Just use Kafka. Seriously, it's rock solid and is practically lingua franca in backend architecture these days. Everyone understands it and every data processing framework or service supports it.

Kafka is much, much more than just distributed pub/sub. It's disk cache optimizations alone make rolling your own a terrible idea.

2 comments

This is a principle our industry implements poorly. It often seems like each new generation (for very small values of the word generation) must reinvent the same thing. Perhaps because the old thing was too complex to understand immediately... complexity driven by the needs of the underlying problem... complexity which the new implementation will inevitably obtain if it survives long enough and becomes popular enough that anyone cares.
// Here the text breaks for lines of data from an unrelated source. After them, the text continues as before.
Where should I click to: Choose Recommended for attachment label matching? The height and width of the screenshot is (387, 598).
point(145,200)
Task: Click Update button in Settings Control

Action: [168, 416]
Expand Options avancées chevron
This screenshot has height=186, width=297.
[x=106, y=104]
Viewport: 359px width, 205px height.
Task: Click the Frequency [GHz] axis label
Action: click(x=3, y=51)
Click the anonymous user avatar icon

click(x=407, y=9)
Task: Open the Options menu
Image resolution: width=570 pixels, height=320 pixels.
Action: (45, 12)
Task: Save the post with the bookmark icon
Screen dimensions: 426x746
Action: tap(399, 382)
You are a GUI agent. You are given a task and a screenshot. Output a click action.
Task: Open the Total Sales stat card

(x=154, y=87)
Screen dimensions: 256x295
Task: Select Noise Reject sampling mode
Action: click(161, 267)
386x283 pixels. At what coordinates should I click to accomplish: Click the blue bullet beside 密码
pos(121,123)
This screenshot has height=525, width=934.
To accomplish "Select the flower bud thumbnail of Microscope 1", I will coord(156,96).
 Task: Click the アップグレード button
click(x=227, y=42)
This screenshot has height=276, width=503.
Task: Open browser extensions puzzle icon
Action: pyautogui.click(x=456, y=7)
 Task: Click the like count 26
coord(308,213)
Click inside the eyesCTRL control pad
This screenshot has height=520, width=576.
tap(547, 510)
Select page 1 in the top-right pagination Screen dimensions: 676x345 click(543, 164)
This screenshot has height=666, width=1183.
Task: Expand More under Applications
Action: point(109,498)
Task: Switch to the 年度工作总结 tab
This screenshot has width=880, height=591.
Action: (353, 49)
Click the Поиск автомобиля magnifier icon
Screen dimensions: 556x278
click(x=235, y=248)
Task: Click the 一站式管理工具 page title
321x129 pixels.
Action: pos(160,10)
(That said, I'm highly in favor of innovation of most any kind; building new things is great, if the new thing has some plausible innovation over the old thing!)

The industry itself feeds this cycle by rewarding people for creating new projects and demanding shiny github projects.
It’s true not just in software , but in many aspects of modern society. We value innovation (even when it is bot innovative) a lot more than maintenance. Just look at physical infrastructure as an example.
> Kafka is much, much more than just distributed pub/sub

In between 0% Kafka and 100% Kafka: Kafkas REST proxy gives a minimalistic API surface for using the system. Recreating that API in another language with a simpler backend is highly achievable...

My Kafka installation has a parallel relational backend that provides an onboarding story for smaller apps and groups, for example. It provides about 13% of Kafkas functionality and can't scale meaningfully, but provides baseline data streaming in a pinch and is API compatible with how we use Kafka most of the time.